Сегодня праздник православного Рождества, но мне кажется, что мир умер и праздновать некому. Вчера, забравшись на вершину горы, запускал сигнальные ракеты… Никто не отозвался. Раньше над горой проходила авиатрасса, после катастрофы я не видел в небе ни одного самолета, небо пустынно, да и внизу меня окружает водная пустыня. Кстати, вода добралась почти до самых ворот, залив подъездную дорогу. А питьевая вода у меня заканчивается, после катастрофы успел набрать из водопровода пару канистр, и вода пропала. Придется разобрать несколько противогазов и, сделав угольный фильтр, пить воду из потока, хотя она теплая и, наверное, на вкус противная. С самого первого дня после катастрофы в небе стоит смог из пыли и по-прежнему погода теплая. Да, нонсенс, в этом году вообще зимы не было, снег даже не выпадал, а сейчас в январе я хожу в одной форменной рубашке. Пойду достану спирта и тушенки, на продовольственном складе этого добра хватит мне лет на тысячу…
Ну вот, выпил, и на душе вроде полегче стало, с днем рождения тебя, наш Господь.
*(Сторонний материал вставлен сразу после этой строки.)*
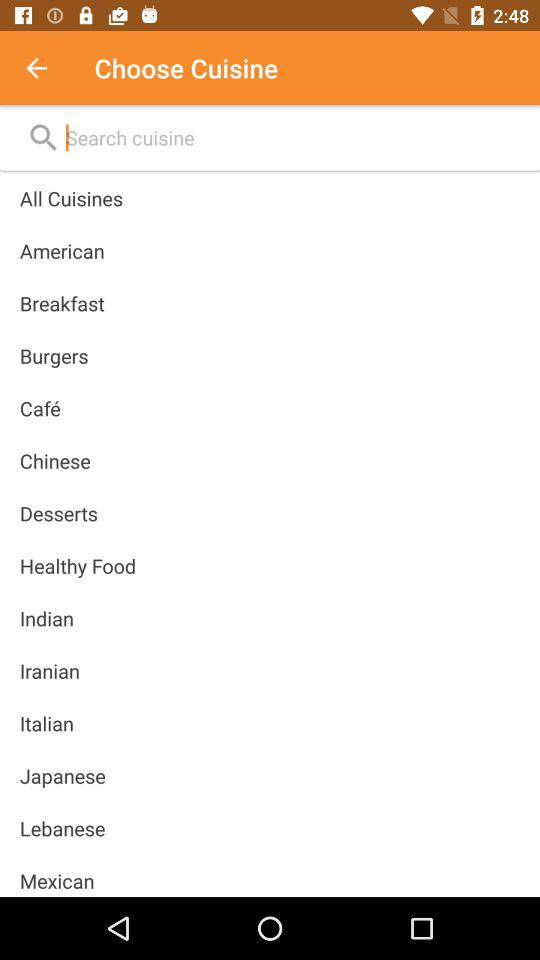
turn off desserts (58, 513)
Given the description of an element on the screen output the (x, y) to click on. 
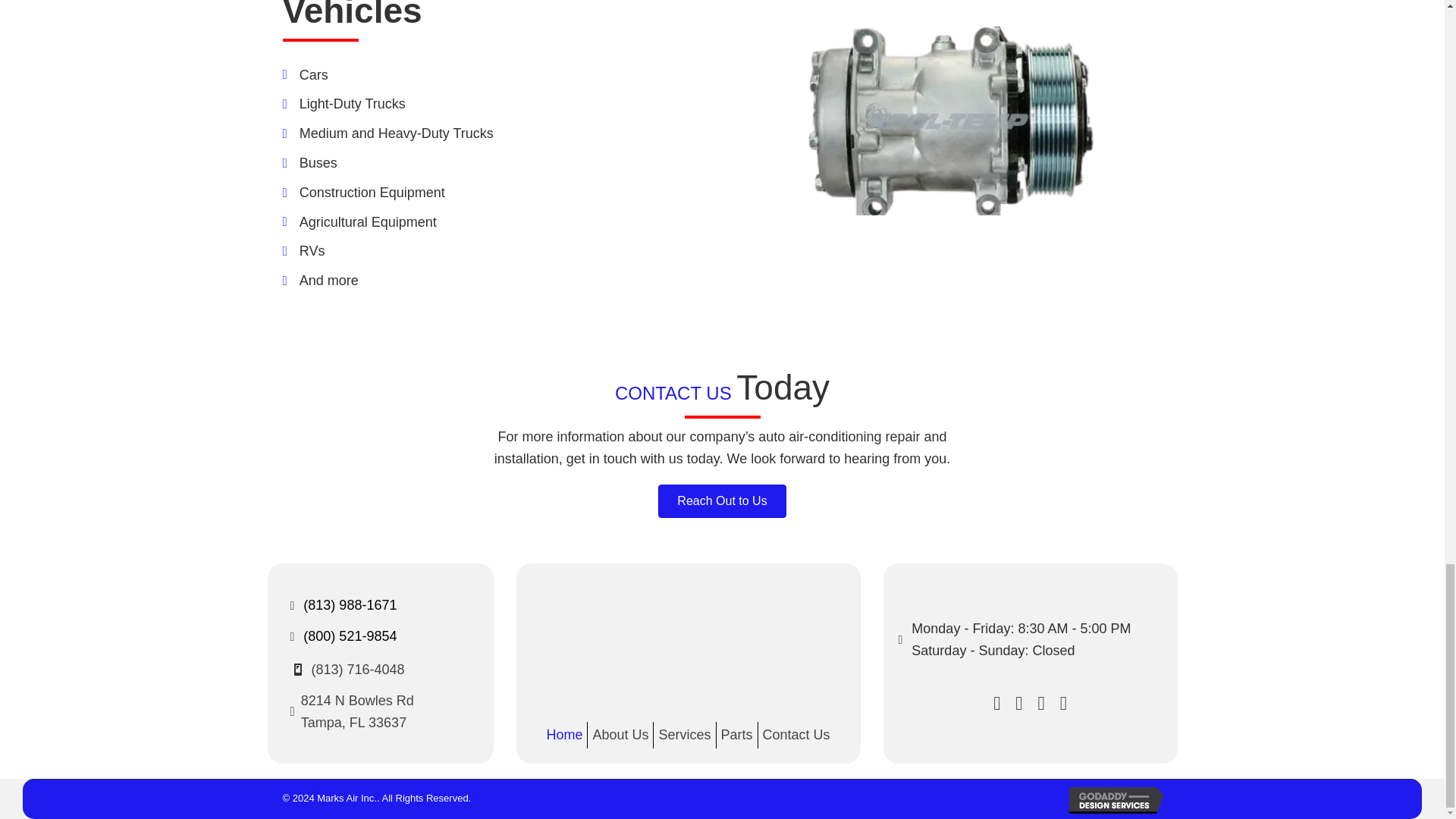
MA BLUE 50 (688, 642)
1-removebg-preview (948, 120)
Given the description of an element on the screen output the (x, y) to click on. 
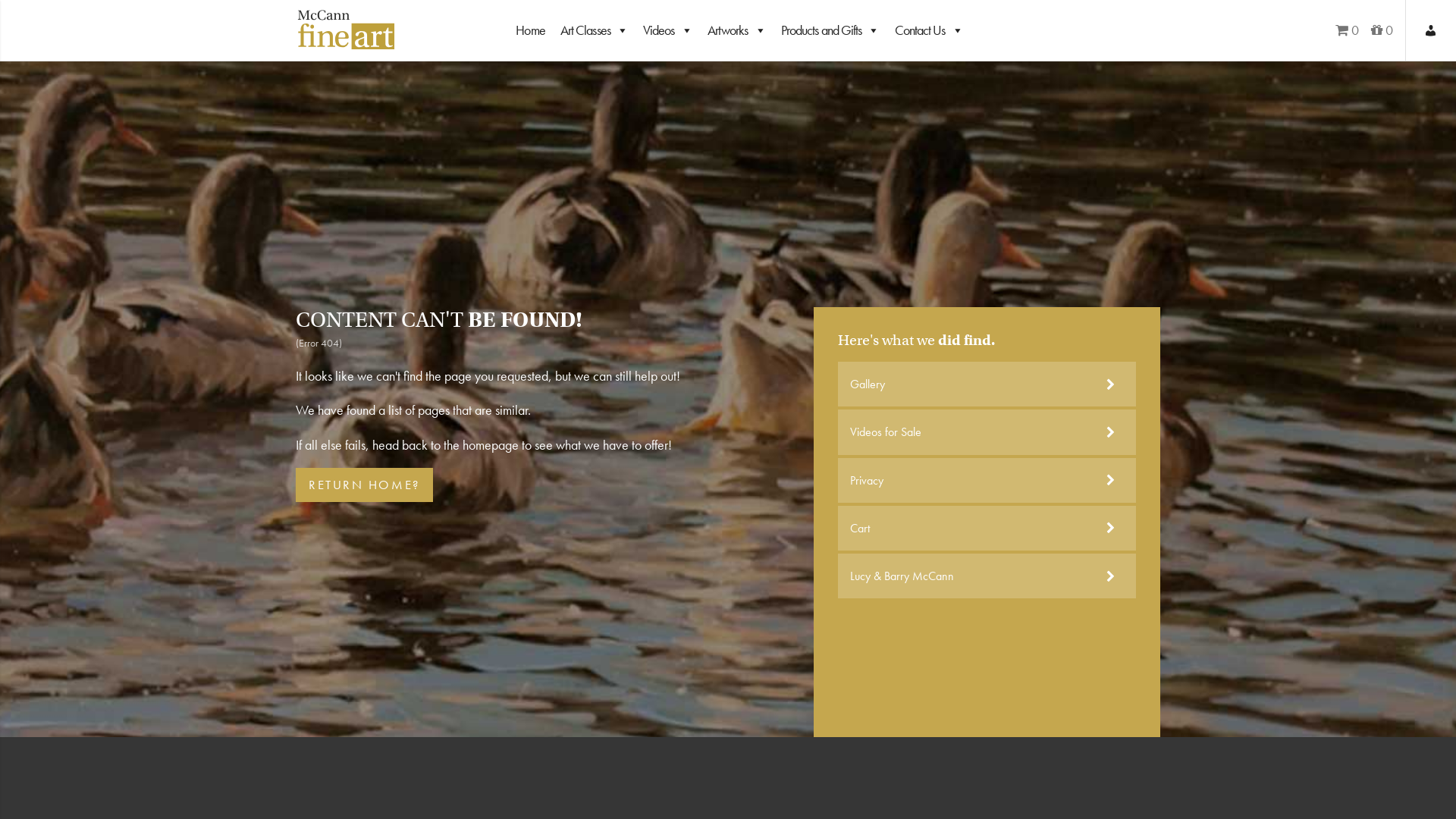
Products and Gifts Element type: text (830, 30)
Privacy Element type: text (986, 480)
0 Element type: text (1346, 30)
Videos Element type: text (667, 30)
Artworks Element type: text (736, 30)
RETURN HOME? Element type: text (364, 484)
Contact Us Element type: text (928, 30)
Videos for Sale Element type: text (986, 431)
Cart Element type: text (986, 527)
Art Classes Element type: text (593, 30)
Lucy & Barry McCann Element type: text (986, 575)
Home Element type: text (530, 30)
0 Element type: text (1382, 30)
Gallery Element type: text (986, 383)
Given the description of an element on the screen output the (x, y) to click on. 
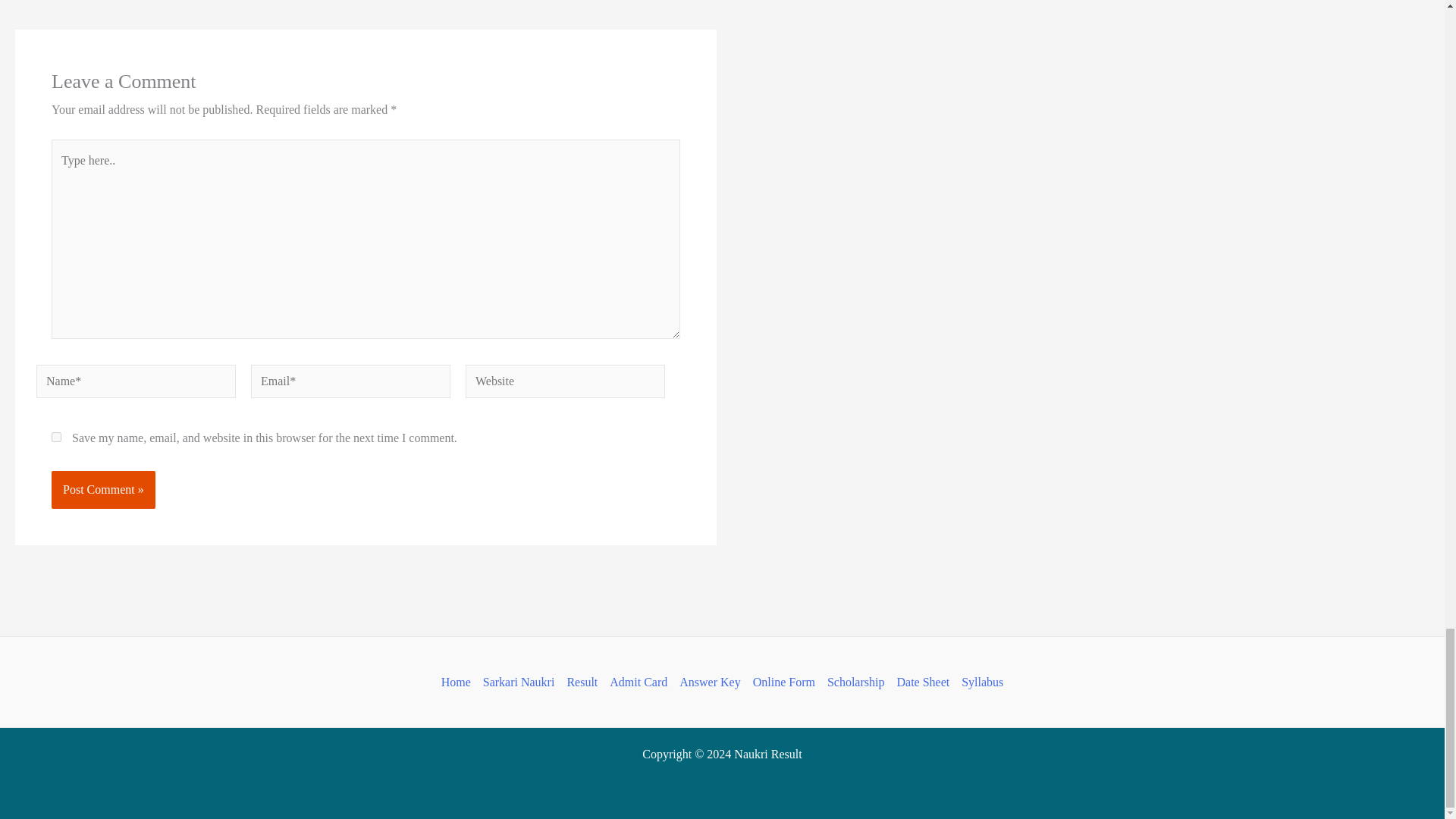
yes (55, 437)
Given the description of an element on the screen output the (x, y) to click on. 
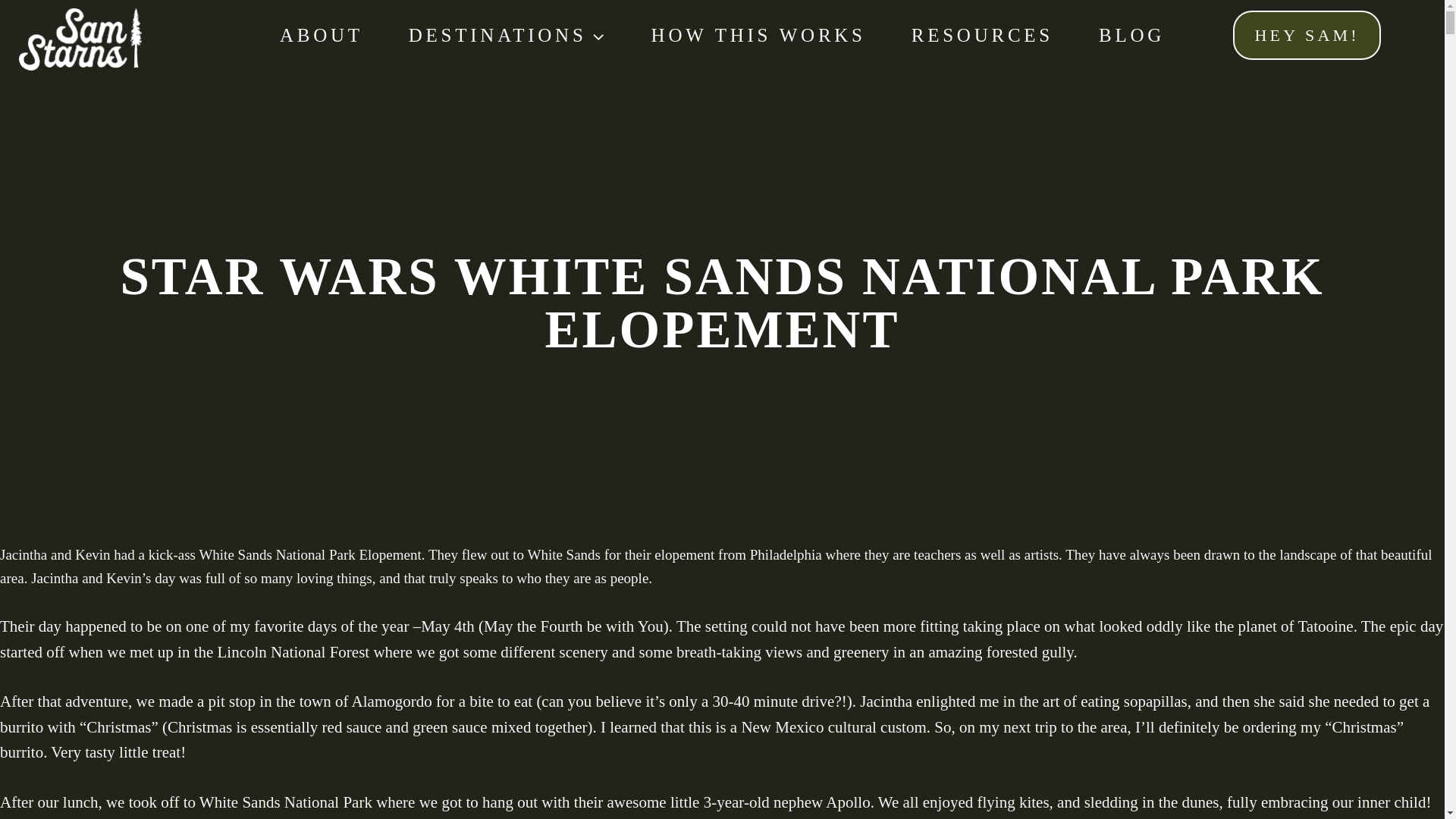
BLOG (1131, 35)
ABOUT (321, 35)
DESTINATIONS (506, 35)
HEY SAM! (1306, 35)
RESOURCES (981, 35)
HOW THIS WORKS (758, 35)
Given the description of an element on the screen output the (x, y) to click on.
А я сейчас пойду спать.
Сегодня, накануне праздника Крещения, выпал первый снег. Снег серовато-черного цвета. Даже не блестит. На небе по-прежнему серая муть. А после обеда поднялся ветер и началась метель. Во время поднявшейся пурги я вышел на улицу, бросил взгляд вниз и не увидел своих ног. Серо-черный ад.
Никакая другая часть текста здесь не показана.